Melihat asap kretek mengepul dari mulutku kau pun membauinya berusaha menangkap aroma tembakau Srintil asal Temanggung dan bunga cengkeh dari kepulan asap itu.
Jika sudah membauinya, kau lantas menyalakan sebatang rokokmu. Oh tidak, kini kau tak merokok lagi. Kini kau mengkretek.
Aku ingat, suatu siang saat kita keluar dari ruang kelas untuk rehat sejenak sambil menunggu waktu mata kuliah rural livelihood and global change tiba. Di anak tangga kampus yang menghadap kanal, kamu tersadar kehabisan batang-batang rokok putihmu dan aku menawarkan kretek yang sengaja kubawa dari Indonesia. Lalu kaupun mencoba sebatang kretekku.
Kau mengeluarkan korek kayu made in Holland dari dalam tasmu. Mengambil sebatang kayu api itu menggeseknya di sisi kiri kotaknya. Begitu lidah api menjilat ujung kretek itu, kau menghisapnya dalam-dalam. Kau hampir saja terbatuk-batuk merasakan kerasnya aromanya. Ada suara gemeretak yang mampir di telingamu dan spontan kau terkejut nyaris berteriak, “what a funny voice!” Katamu tertawa heran.
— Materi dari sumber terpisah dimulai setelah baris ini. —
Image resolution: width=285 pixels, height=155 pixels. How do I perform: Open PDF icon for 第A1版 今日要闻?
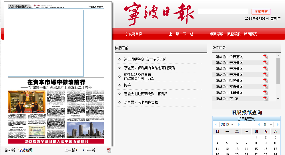(x=265, y=57)
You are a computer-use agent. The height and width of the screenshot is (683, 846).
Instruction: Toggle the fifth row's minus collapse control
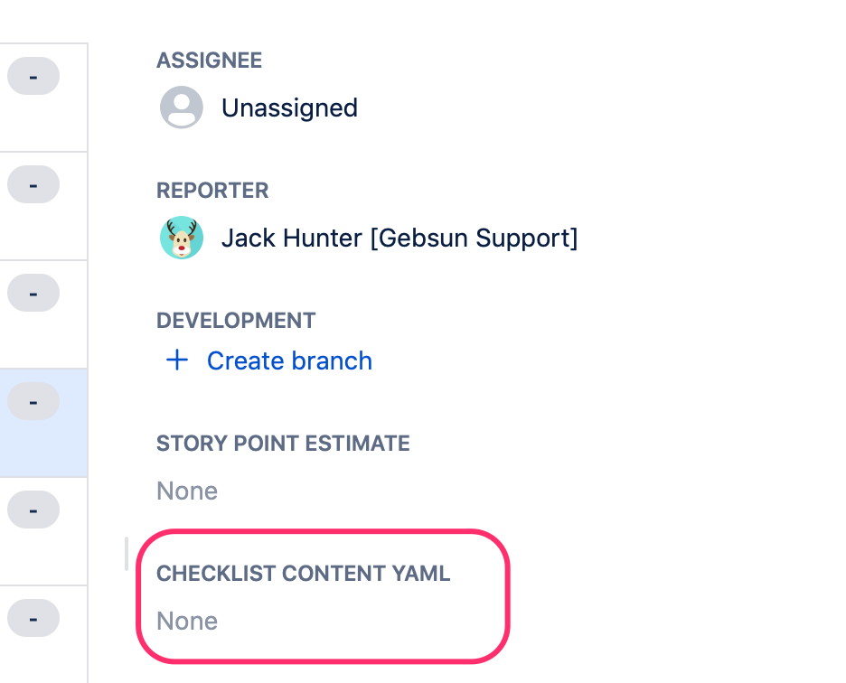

“Itu suara bunga cengkeh kering terbakar. Itulah kenapa kami menyebutnya ‘kretek’. Yah karena suara itu. Rokok putihmu hanya tembakau dengan sedikit campuran daun mint. Sehingga suara daun tembakau terbakar lebih senyap nyaris tanpa suara.
Rupanya kau menyukainya. Amat menyukainya. Aromanya eksotik katamu. Lalu kau putuskan mengganti rokok putihmu dan beralih ke kretek. Membuatmu sedikit kesal mengingat harganya di toko tiga kali lipat dari harga rokokmu. Jika ke toko kau selalu menunjuk ke lemari kaca yang terkunci dan berkata, “Indonesian cigarette!”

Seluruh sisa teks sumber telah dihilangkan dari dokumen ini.